I stood where the inrushing waves reached up to my knees and I worked the long rod, flinging the heavy lure out into the verge of the sea, feeling the weight on the end of the line, reeling it back in slowly, waiting for the twitch, the hit that almost never comes, repeating the process over and again. I had come to love the feel of the cold wind, the weak sun, the unending surf, the rod like a living thi
ng in my hands. More than that I loved how my mind seemed to empty, how for that one moment I could just be, nothing more than now, no past, no future, and not another soul in sight. There was something eternal about the way the hard, thin orange sunrise veiled itself in a cold northern haze while the chill breeze stole through my ragged flannel shirt with a pickpocket’s touch, feeling for warmth.
It wasn’t the end of the world, that’s what the locals said, but you could see it from there. I never had a good reason for choosing that particular stretch of the Maine coast, any other spot should have done just as well and sometimes I thought about heading farther north, farther away from other people, but I hadn’t done it. For four hundred and thirty-one days I stayed, four hundred and thirty-one days without any of the chemical assistants that had been propping me up for most of my life; it was my longest stretch of abstinence since my teens. I was only substituting one compulsion for another and I knew that, but it seemed to work. The shadows that haunted me were not far away, though, they were as close as the nearest pharmacy, and if there were no drugstores, a bottle of Johnny Dark would awaken the dragon just as easily, so I stayed close to that one spot where I felt like I was safe, knee-deep in salt water. With the rod in my hands, I couldn’t pick up anything else, that’s what I told myself, and if it wasn’t quite the life that I’d been intended for, what could I do? I waited, wondering if I might see some kind of a sign, but all I got was the crunch of wave on rock as the universe went about its business without a sidelong glance. I still couldn’t escape the conviction that I’d missed the boat, that there was something else that I was supposed to be doing, but I couldn’t picture what it could be or how the hell I could ever get to it without falling back into my old addictions. Faith dies hard, though, and even when you can’t believe in a damn thing anymore, you still hope.

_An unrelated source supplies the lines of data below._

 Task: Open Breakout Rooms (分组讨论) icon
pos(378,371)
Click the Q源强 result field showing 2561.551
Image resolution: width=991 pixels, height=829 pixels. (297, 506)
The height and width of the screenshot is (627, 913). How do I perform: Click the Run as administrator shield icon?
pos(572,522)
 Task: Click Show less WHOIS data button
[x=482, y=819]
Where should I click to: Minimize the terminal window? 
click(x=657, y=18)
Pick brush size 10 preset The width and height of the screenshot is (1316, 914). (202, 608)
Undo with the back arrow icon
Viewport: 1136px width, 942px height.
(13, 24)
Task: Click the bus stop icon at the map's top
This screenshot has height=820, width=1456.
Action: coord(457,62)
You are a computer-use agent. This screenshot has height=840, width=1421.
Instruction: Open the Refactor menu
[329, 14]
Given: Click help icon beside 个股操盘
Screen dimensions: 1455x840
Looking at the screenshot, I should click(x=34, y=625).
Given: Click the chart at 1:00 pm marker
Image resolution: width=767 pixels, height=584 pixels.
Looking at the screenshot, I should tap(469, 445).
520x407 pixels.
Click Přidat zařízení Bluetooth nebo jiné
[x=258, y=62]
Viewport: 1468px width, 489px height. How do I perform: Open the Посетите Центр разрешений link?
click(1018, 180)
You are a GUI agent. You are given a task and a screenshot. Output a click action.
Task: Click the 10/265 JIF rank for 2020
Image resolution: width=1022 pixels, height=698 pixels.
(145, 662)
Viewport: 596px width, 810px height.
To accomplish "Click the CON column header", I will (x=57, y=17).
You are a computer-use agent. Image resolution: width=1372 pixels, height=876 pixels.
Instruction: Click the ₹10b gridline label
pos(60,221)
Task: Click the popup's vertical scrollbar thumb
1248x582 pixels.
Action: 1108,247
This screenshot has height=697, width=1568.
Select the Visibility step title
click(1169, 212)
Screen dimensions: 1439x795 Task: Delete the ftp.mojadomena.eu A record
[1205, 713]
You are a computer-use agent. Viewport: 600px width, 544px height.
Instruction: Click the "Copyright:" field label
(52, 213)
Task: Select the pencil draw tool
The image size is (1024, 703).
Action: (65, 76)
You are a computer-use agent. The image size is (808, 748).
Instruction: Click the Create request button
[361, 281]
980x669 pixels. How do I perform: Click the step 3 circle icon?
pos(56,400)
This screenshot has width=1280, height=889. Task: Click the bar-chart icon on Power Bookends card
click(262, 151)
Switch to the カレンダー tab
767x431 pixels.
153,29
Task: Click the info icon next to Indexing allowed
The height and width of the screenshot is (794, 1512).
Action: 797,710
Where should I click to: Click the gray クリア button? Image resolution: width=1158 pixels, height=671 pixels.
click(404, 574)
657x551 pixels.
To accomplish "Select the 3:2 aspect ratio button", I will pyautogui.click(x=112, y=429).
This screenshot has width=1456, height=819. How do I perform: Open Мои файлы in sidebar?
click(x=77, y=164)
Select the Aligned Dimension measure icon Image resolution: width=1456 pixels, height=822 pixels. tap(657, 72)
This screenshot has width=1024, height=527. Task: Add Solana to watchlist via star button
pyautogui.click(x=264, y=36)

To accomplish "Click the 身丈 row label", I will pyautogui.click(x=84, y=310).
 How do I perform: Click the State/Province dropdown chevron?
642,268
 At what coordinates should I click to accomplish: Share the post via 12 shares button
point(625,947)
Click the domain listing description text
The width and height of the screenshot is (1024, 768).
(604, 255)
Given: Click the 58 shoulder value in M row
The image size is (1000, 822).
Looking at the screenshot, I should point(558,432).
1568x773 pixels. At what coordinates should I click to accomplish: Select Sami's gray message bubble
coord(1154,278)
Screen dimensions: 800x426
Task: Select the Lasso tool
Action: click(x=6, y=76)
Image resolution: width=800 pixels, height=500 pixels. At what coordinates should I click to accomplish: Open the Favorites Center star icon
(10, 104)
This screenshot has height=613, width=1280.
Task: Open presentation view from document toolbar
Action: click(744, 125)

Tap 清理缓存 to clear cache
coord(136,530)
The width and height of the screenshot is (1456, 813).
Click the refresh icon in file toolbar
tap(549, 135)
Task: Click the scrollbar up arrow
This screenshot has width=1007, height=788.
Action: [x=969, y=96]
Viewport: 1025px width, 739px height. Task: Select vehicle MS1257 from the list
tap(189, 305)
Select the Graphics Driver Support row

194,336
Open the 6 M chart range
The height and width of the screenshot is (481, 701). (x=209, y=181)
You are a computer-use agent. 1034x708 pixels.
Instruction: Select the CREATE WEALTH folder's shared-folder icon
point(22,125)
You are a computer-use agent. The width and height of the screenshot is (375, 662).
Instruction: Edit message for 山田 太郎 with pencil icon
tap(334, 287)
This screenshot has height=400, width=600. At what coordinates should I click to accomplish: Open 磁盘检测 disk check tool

All I really knew for sure was that I had grown sick of the man I had become, tired of the daily con I had to run on myself just to get my ass up and out the door in the morning. You never really know yourself, you don’t know who you really are until that day comes when you’ve finally had enough. One year and some months prior my day had come and I’d walked away, washed up a while later on that forlorn and deserted stretch of coastline. And no matter how deeply I ached for some kind of connection to something greater and deeper than the inside of my own skull, there are too many alternate explanations for that sort of phenomenon, mostly involving medication and the reasons I haven’t been taking it. So like a man who has settled for order instead of law, eventually I gave up on peace and contented myself with what moments of quiet I could find.